___ RECORDS SUPPLIED ___

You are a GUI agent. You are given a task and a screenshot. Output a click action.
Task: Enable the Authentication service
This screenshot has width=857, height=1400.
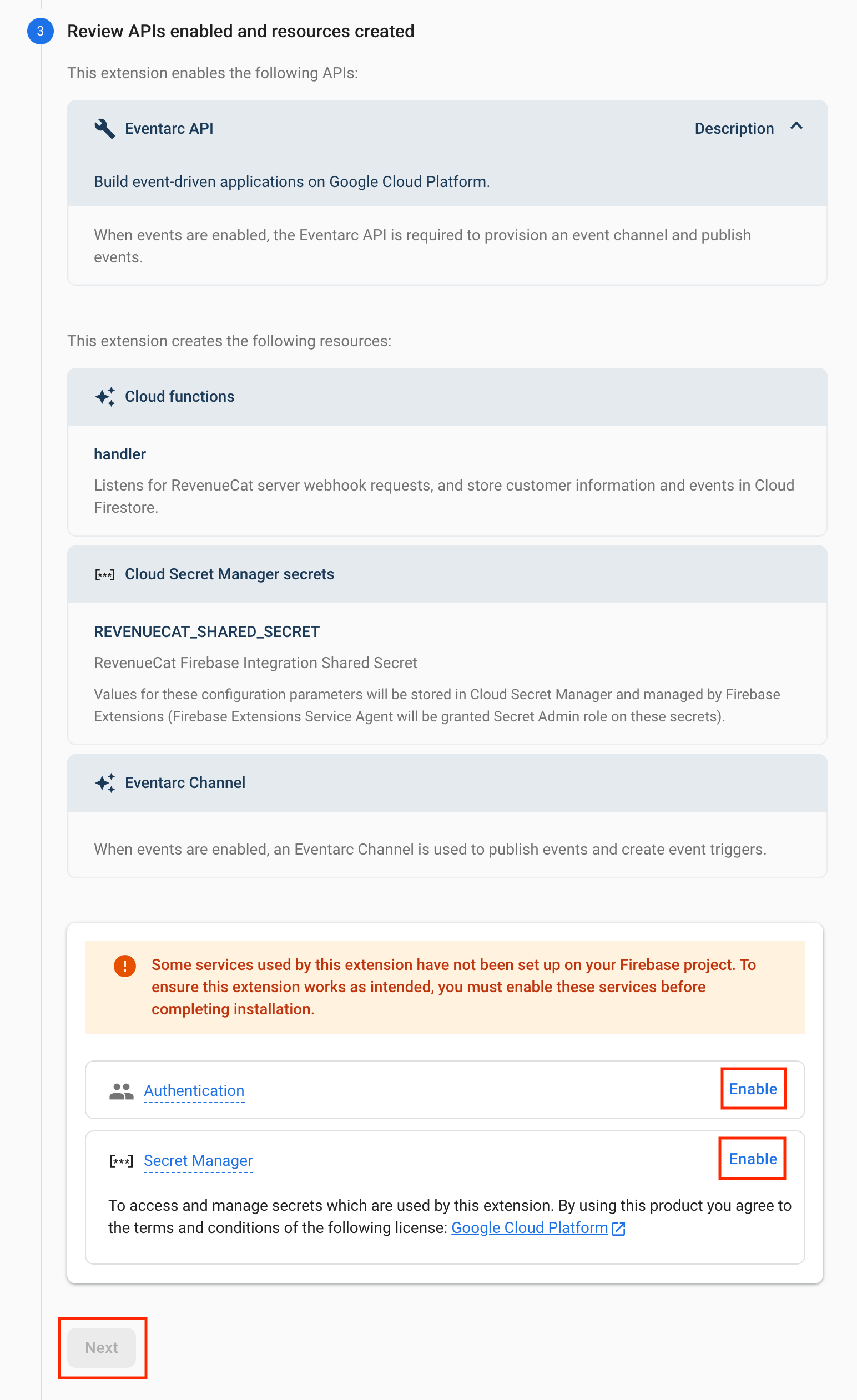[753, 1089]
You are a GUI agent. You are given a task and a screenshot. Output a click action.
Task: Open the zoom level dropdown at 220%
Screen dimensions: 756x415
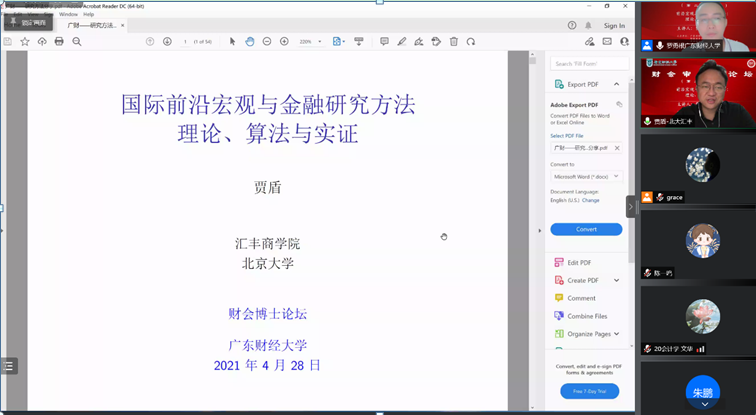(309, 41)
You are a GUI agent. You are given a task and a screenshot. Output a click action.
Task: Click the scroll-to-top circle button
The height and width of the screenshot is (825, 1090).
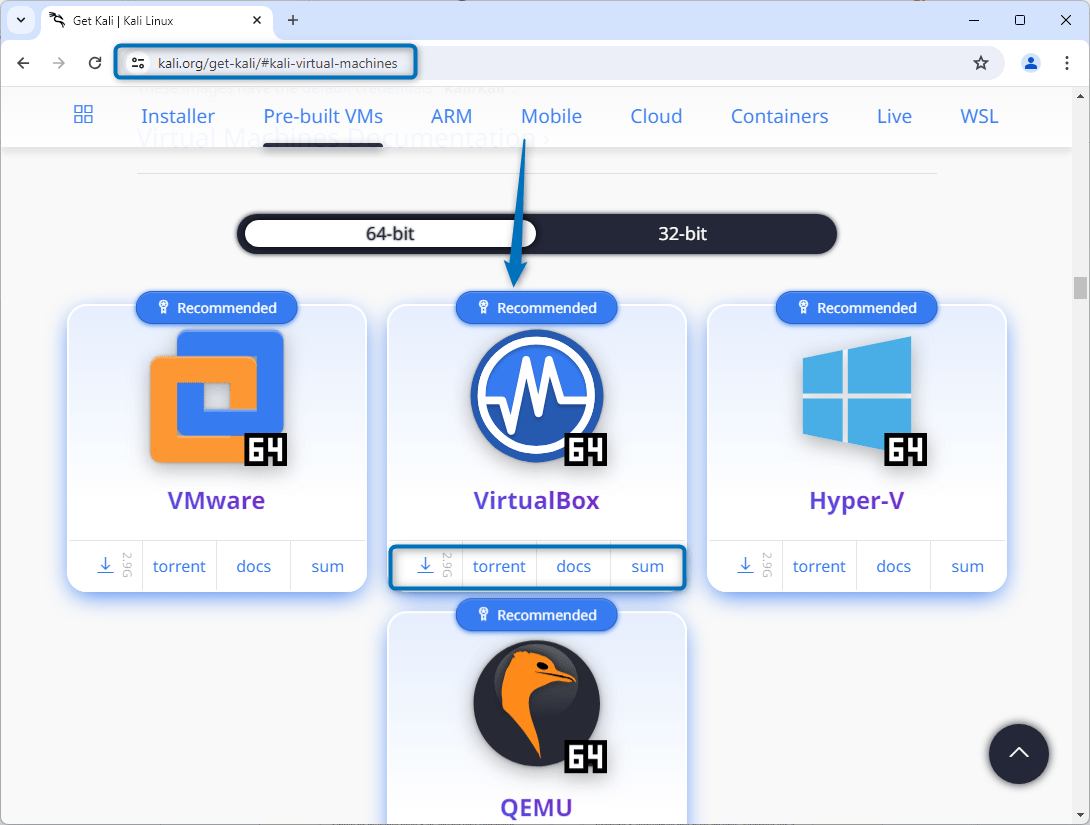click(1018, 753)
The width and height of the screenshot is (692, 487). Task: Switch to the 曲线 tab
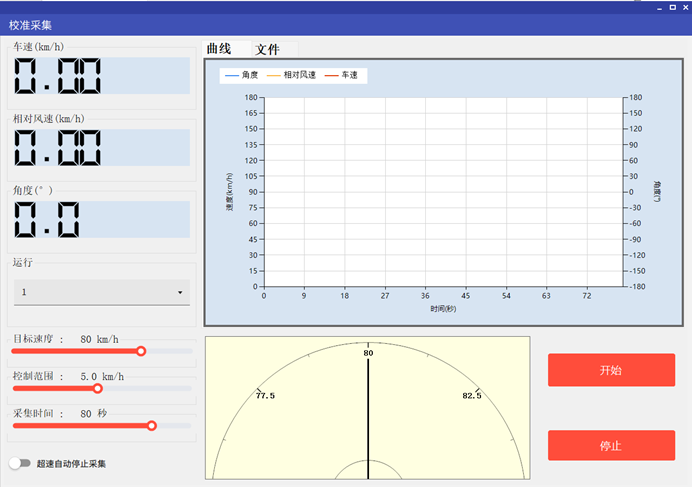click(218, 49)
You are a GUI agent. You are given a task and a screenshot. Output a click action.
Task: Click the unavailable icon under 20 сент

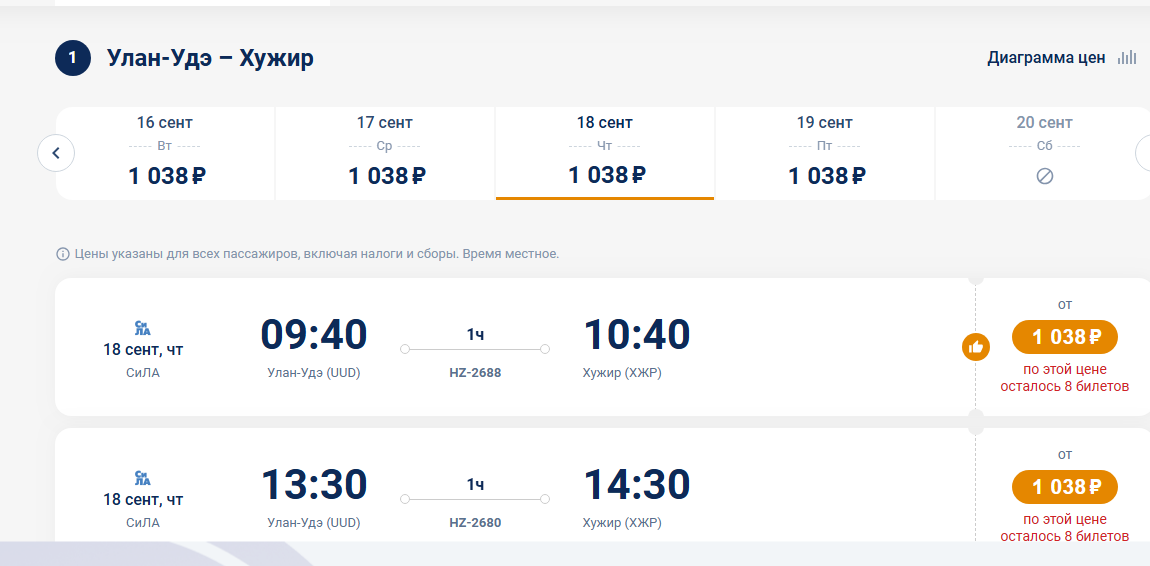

___

--- WORK ORDER ---
Write out again only the lines from the line that contains "Task: Enable the Authentication service" through the last line of the records, both ends included, without any of the pictures.

--- TASK RESULT ---
Task: Enable the Authentication service
This screenshot has width=857, height=1400.
[753, 1089]
You are a GUI agent. You are given a task and a screenshot. Output a click action.
Task: Open the zoom level dropdown at 220%
Screen dimensions: 756x415
(309, 41)
You are a GUI agent. You are given a task and a screenshot. Output a click action.
Task: Click the scroll-to-top circle button
The height and width of the screenshot is (825, 1090).
click(1018, 753)
The width and height of the screenshot is (692, 487). Task: Switch to the 曲线 tab
click(218, 49)
You are a GUI agent. You are given a task and a screenshot. Output a click action.
Task: Click the unavailable icon under 20 сент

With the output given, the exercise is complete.